The Christmas Village Book
, written by Edward J. Coburn.

So, you’ve bought several houses, or someone bought them for you, because you want to create a Christmas village. Or, perhaps you bought just one house because you thought it was cute. Now what do you do? Well, if you’re like most people, you will clear a spot on some table, put down a little cotton batting, position your house or houses, surround the houses with your other village elements such as animals, people, and, of course, trees, and you have a very presentable display. But, with just a little more effort, using the techniques shown in this book, you can have a truly eye-catching display. You will learn how to create a diorama for your Christmas village and, along the way, you will learn techniques that can be used to create dioramas for any display such as your model cars, military displays, train set, or anything else you can think of. You will even learn how to create some of your own diorama elements such as a stone fence, from simple materials. Finally you will learn one thing to do when you have a large number of buildings and other accessories.

Here, read the first portion of The Christmas Village Book. Then, if you like how the book starts, you can order the ebook in Kindle format at Amazon.com .

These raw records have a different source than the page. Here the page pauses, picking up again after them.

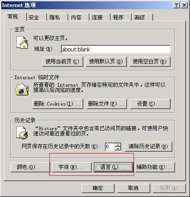
Task: Click the question mark help button
Action: point(176,5)
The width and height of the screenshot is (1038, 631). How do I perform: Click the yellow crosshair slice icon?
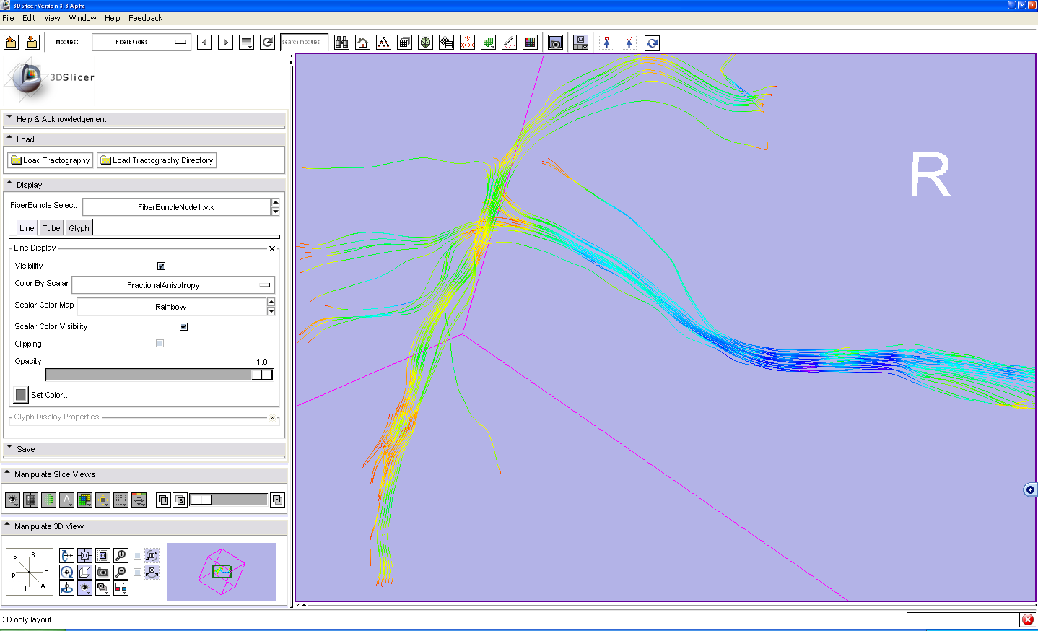103,500
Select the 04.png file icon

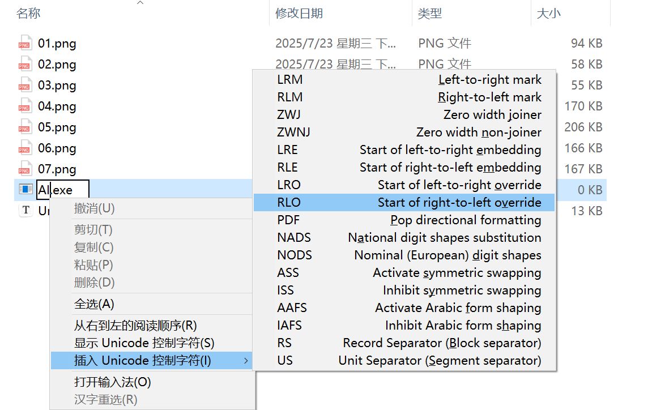(24, 106)
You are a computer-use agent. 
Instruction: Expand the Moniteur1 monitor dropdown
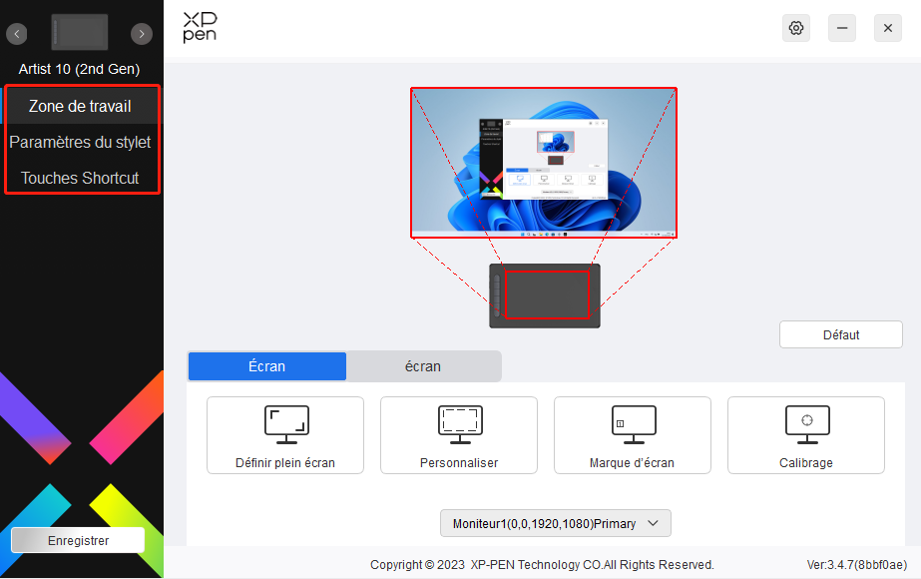point(556,523)
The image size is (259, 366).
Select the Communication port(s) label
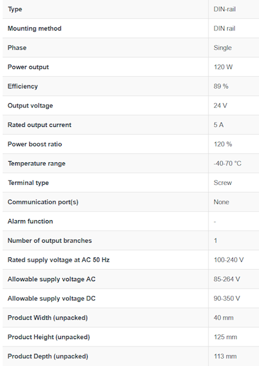coord(43,202)
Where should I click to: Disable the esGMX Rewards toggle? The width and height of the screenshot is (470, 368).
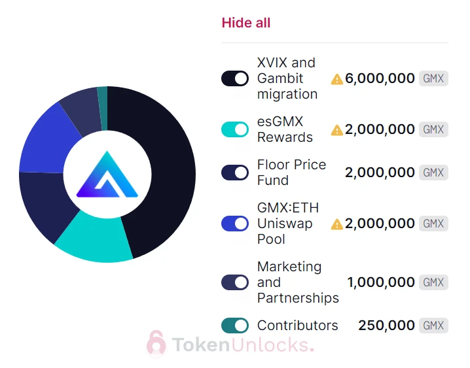coord(235,129)
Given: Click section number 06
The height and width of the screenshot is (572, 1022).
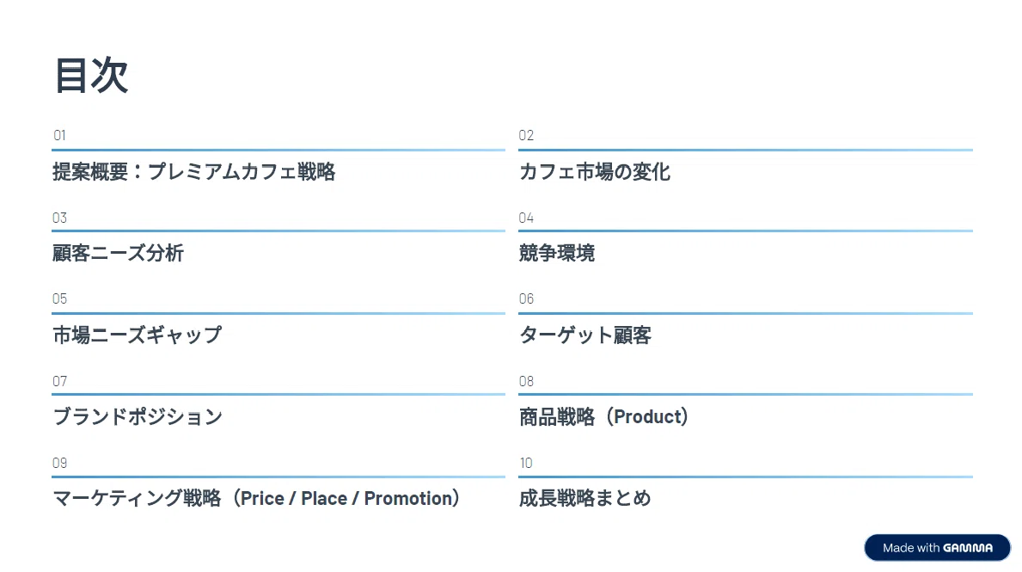Looking at the screenshot, I should [526, 298].
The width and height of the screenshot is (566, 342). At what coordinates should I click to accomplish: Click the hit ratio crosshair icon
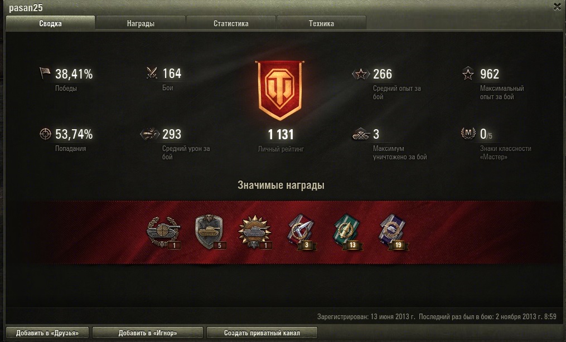[x=45, y=134]
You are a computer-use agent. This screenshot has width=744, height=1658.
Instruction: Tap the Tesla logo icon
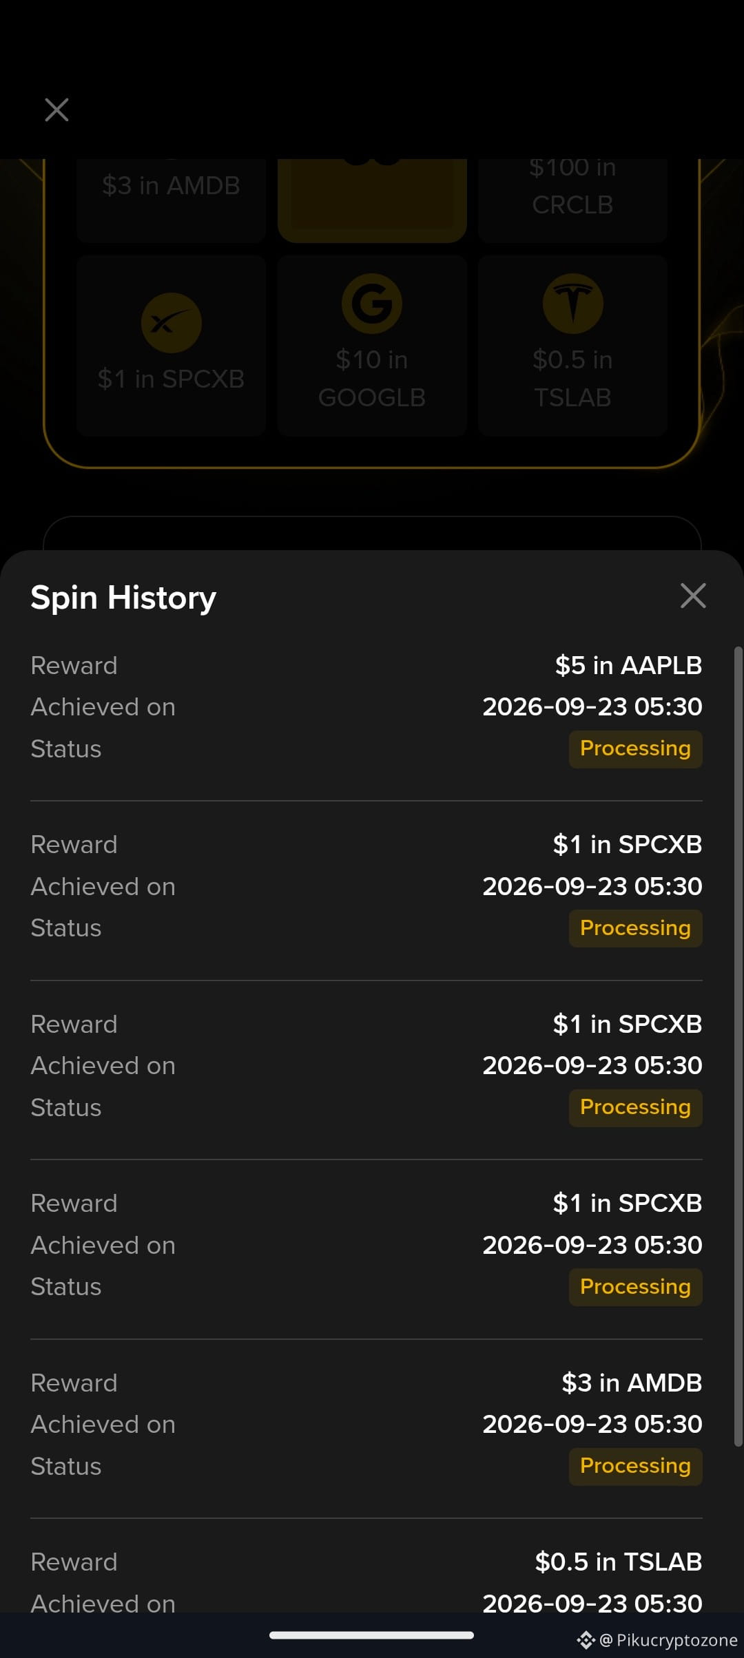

     So, you’ve bought several houses, or someone bought them for you, because you want to create a Christmas village. Or, perhaps you bought just one house because you thought it was cute. Now what do you do? Well, if you’re like most people, you:
     * Buy or use an existing table
     * Put down a little cotton batting, like that used for stuffing pillows or making quilts, to simulate snow
     * Position your house or houses
     * Perhaps, surround your village by that Christmas train you bought
     * Add a few trees, if you bought any
     * Add people, if you bought any
     * Plug your houses in, if they have lights
     * And you’re done with a very presentable display.
     But, with just a little more effort, using the techniques shown in this book, you can have a truly eye-catching display.
     We will start with a discussion of some of the elements you might want to put into your display and some of the more interesting buildings, people, and accessories I have found to create my displays.
     Then we will look at how you can create a diorama with a single house. You have no doubt seen dioramas before even if you didn’t know that’s what they were called. If you have ever been in a museum where people or animals were in a life-like setting, you have seen a diorama. We will explore the different elements of creating a dioramas and then you will be able to create one of your own such as the one shown in
figure I-1.

The bonus with learning to create this type of diorama is that you will learn techniques that can be used to create a diorama using any elements such as your model cars, military displays, train set, or anything else you can think of.

Figure I-1 Simple Christmas diorama.

Chapter 1

     Village Elements
     There is any number of elements that you may wish to include in your village. This chapter deals with some of the more interesting ones I have found to incorporate in my village displays.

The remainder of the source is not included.